[Insight-developers] Draft for the ITK statistical modelling module

Thu, 11 Oct 2001 12:16:49 -0400

This message is in MIME format. Since your mail reader does not understand
this format, some or all of this message may not be legible.

------_=_NextPart_001_01C15270.21C1D350
Content-Type: text/plain

I looked through the writeup. Here are my comments in no
particular order:

*	I think you also need CDFs.  CDFs are used more in decision criteria than PDFs.
*	I don't like the FeatureDomain name (or FeatureSpace or Features). I have never heard
FeatureDomain term used before in statistics. I tend use "feature" as a term of something that is
extracted or estimated from data. I think you are mixing the concept of a "measurement", a "sample",
a "population", a "sample from a population", a "subsample", and an "estimated pmf (histogram)".  I
suggest you identify how these concepts are each supposed to be used.  And what concepts needs to
represented as objects. Some suggestions for the underlying concepts

*	RandomVariable 
*	FunctionOfARandomVariable
*	Sample

*	This is a confusion concept because you can have a single sample of a random variable or you
can take a "sample" which are number of sampling a random variable. You want to make sure there is
not confusion by what you mean by sample in the toolkit.

———

» **Required work**: Copy the mailing-list message again, starting at the words "Thu, 11 Oct" and ending after "not be legible.", and change "mail reader" to "email client". The records that come next have no connection to the mailing-list message.

» **Recorded data**:
———

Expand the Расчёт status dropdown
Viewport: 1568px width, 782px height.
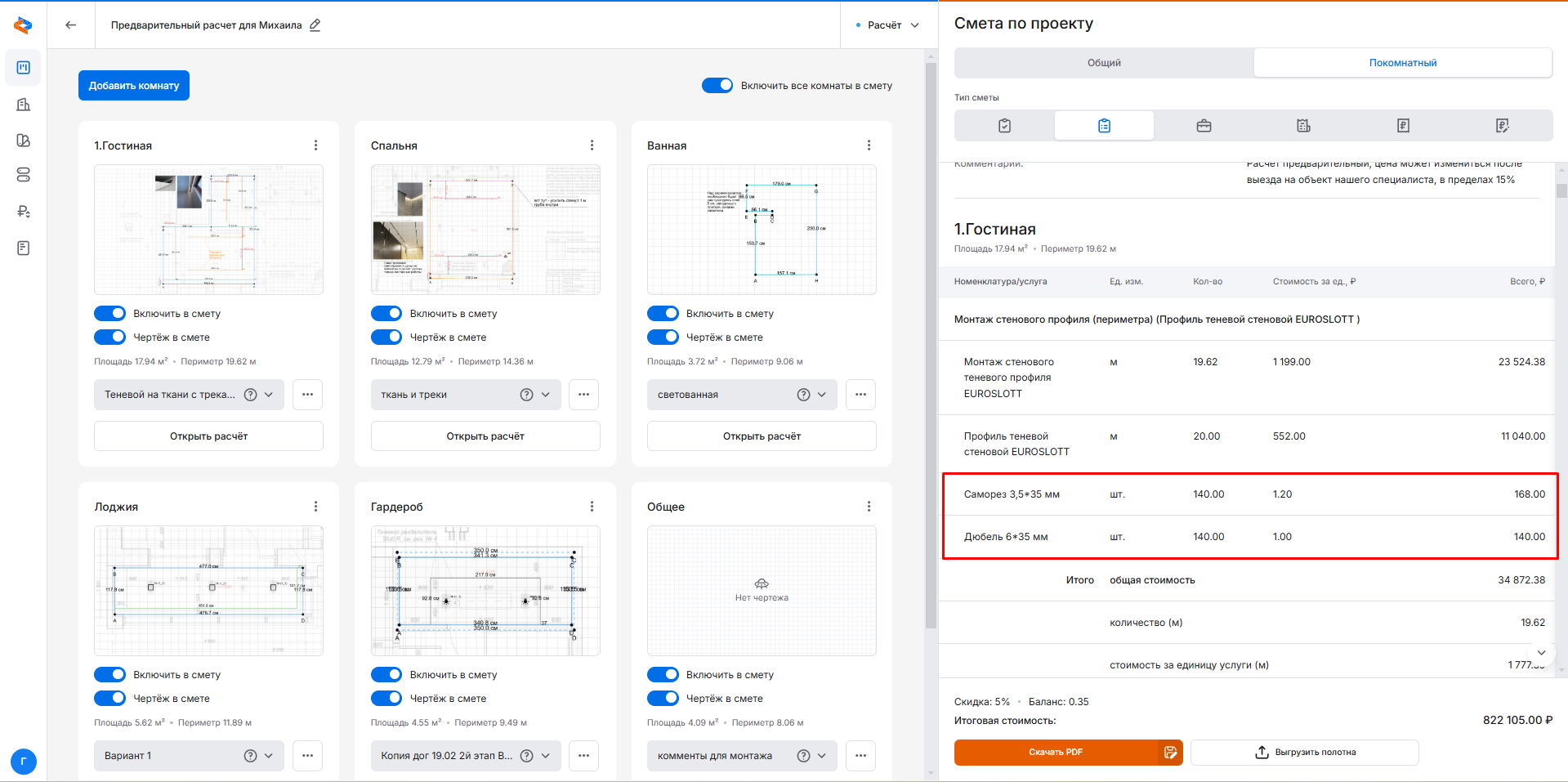[x=887, y=25]
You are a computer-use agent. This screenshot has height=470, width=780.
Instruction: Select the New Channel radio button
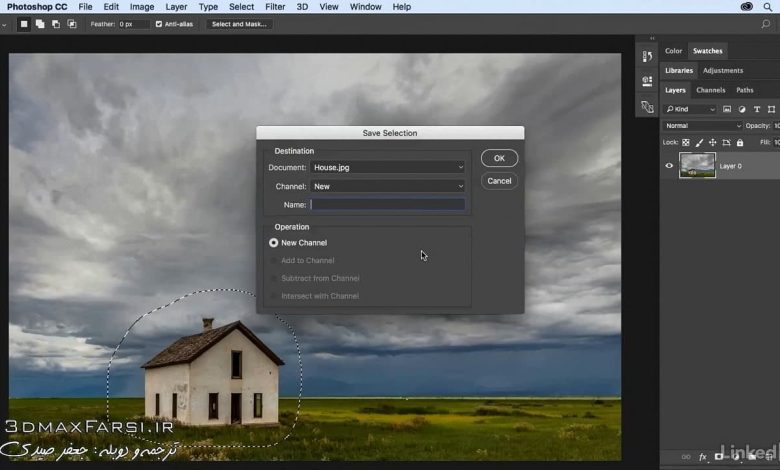(274, 243)
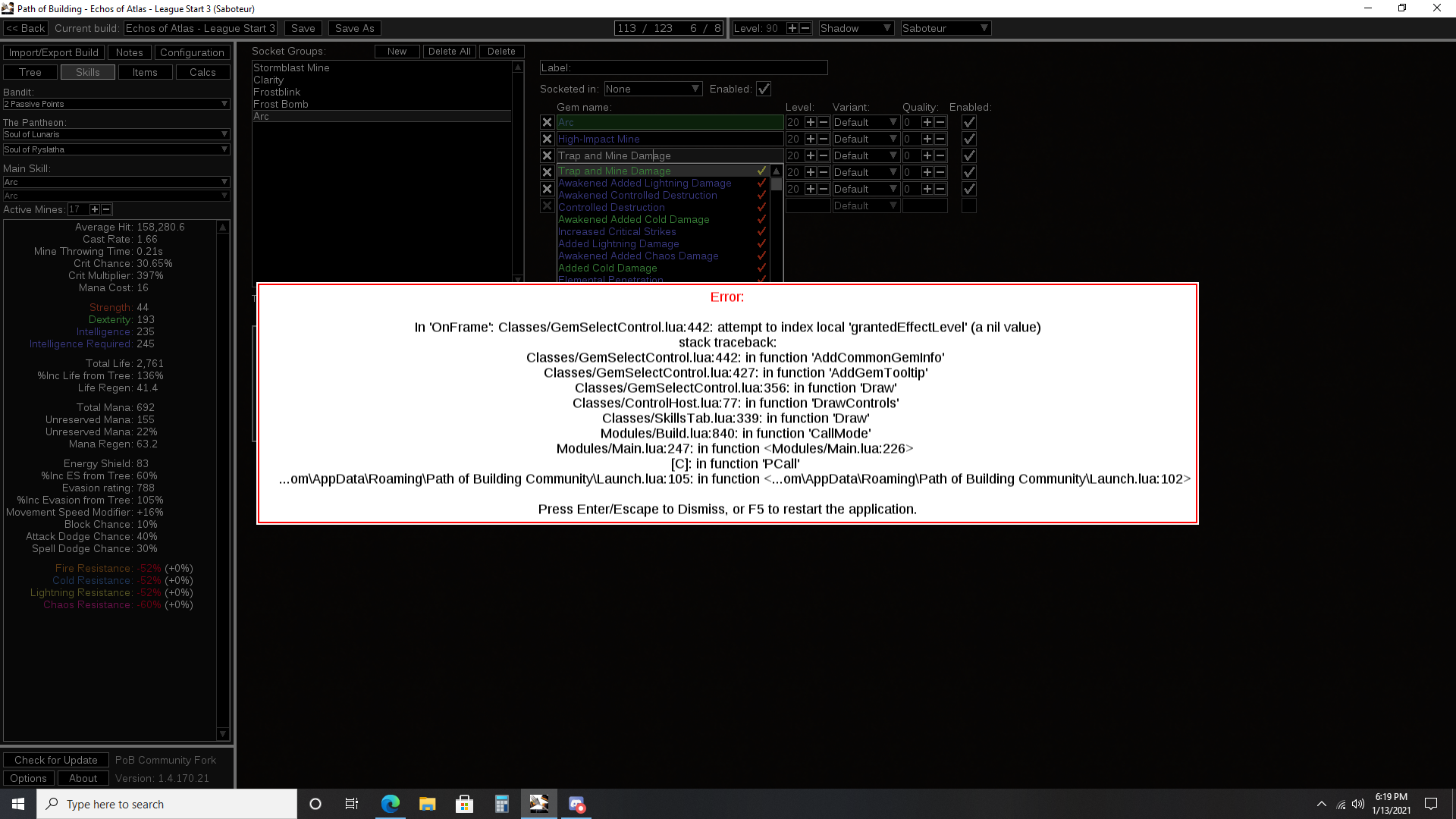Increase character level with the plus icon

[x=791, y=27]
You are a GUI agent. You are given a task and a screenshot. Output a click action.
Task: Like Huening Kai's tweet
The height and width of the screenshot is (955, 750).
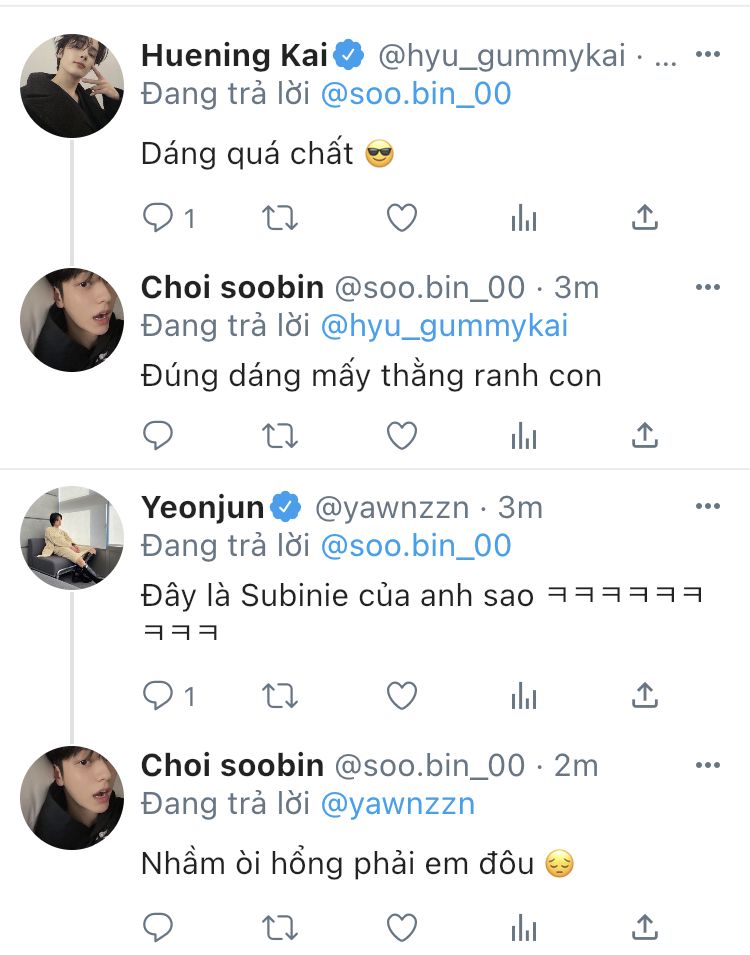[401, 218]
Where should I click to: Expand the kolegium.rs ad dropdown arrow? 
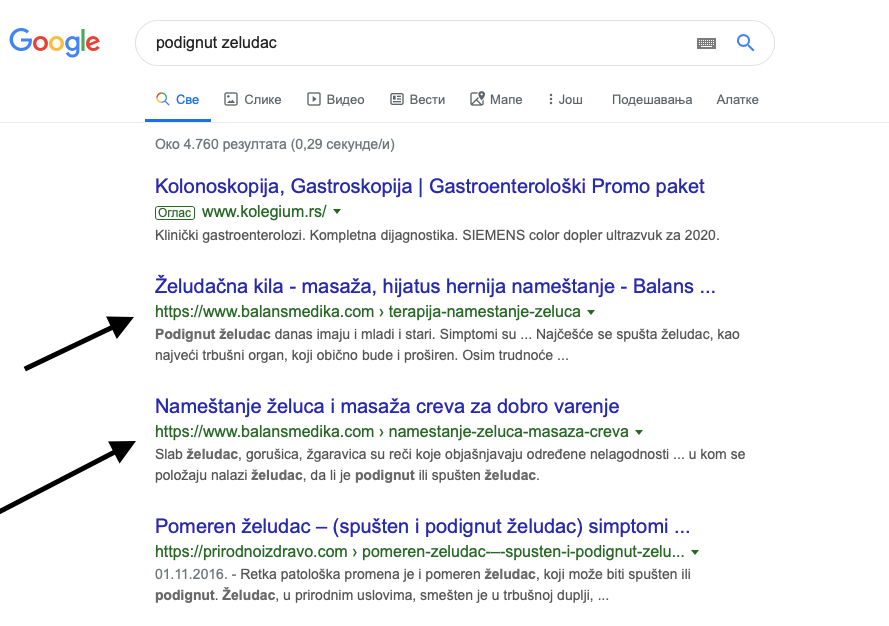[337, 212]

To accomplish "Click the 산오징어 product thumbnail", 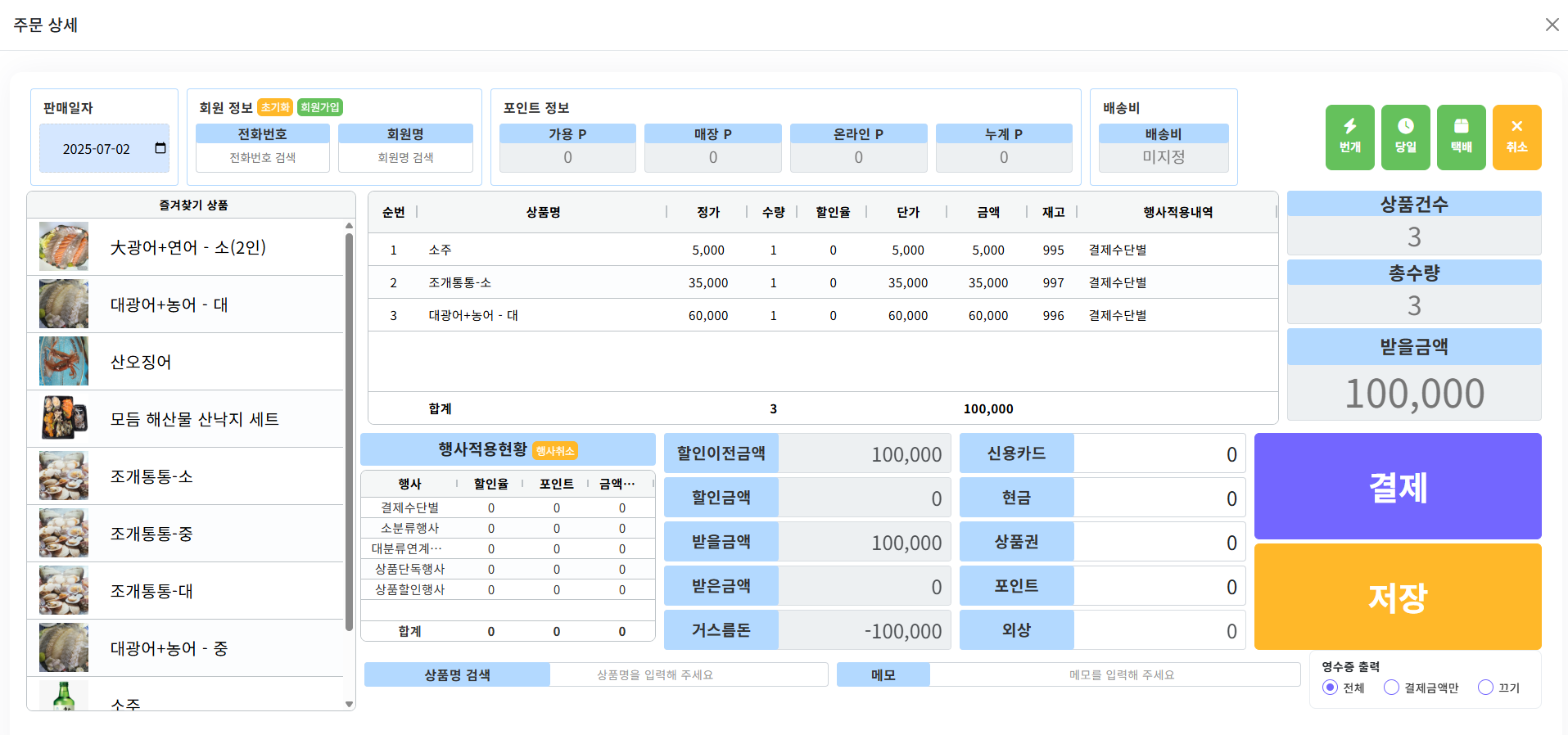I will coord(64,361).
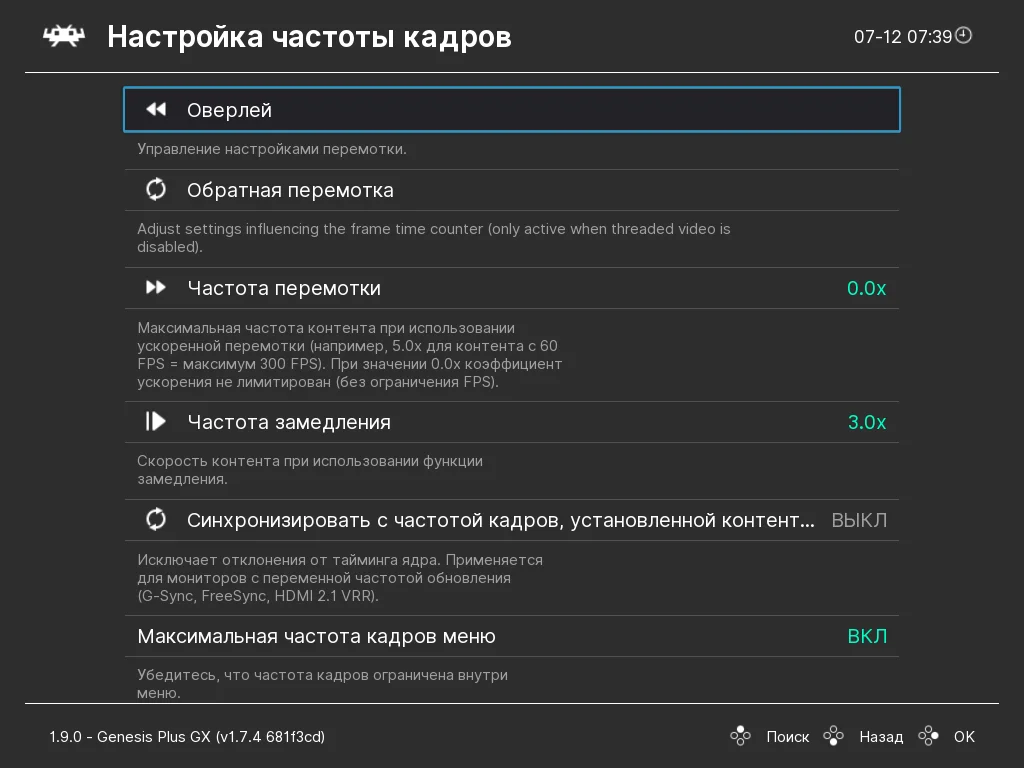
Task: Click the sync icon beside Синхронизировать с частотой кадров
Action: [156, 520]
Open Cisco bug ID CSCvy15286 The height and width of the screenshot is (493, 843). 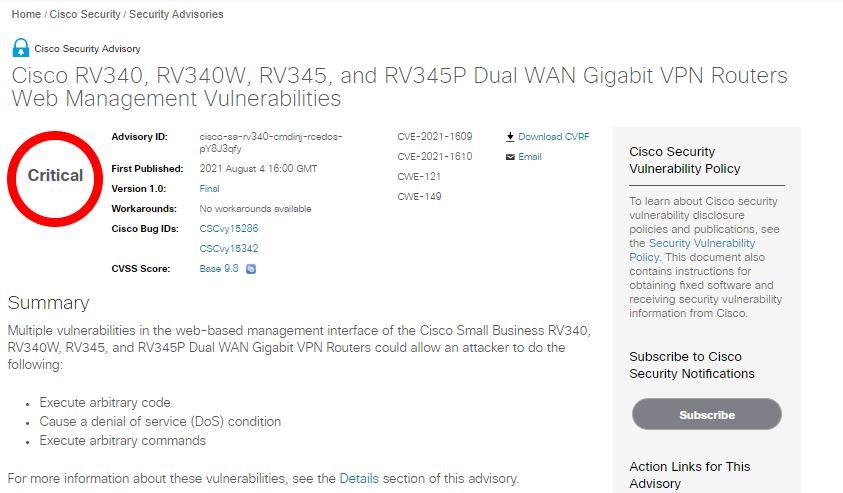[x=228, y=228]
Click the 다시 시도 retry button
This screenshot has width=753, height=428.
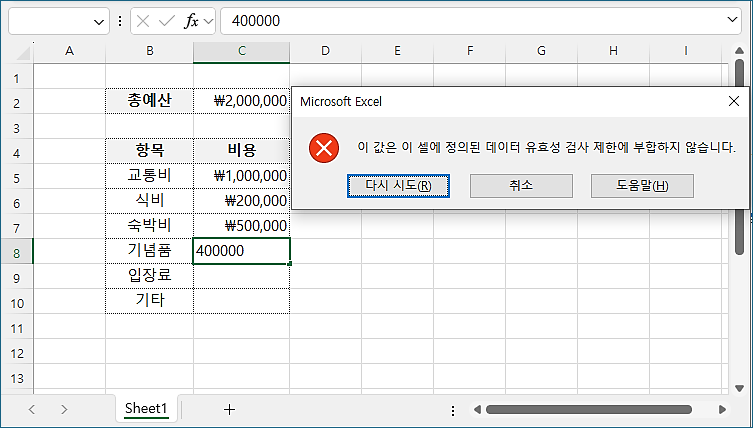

———

» **Response**:
Thu, 11 Oct 2001 12:16:49 -0400

This message is in MIME format. Since your email client does not understand
this format, some or all of this message may not be legible.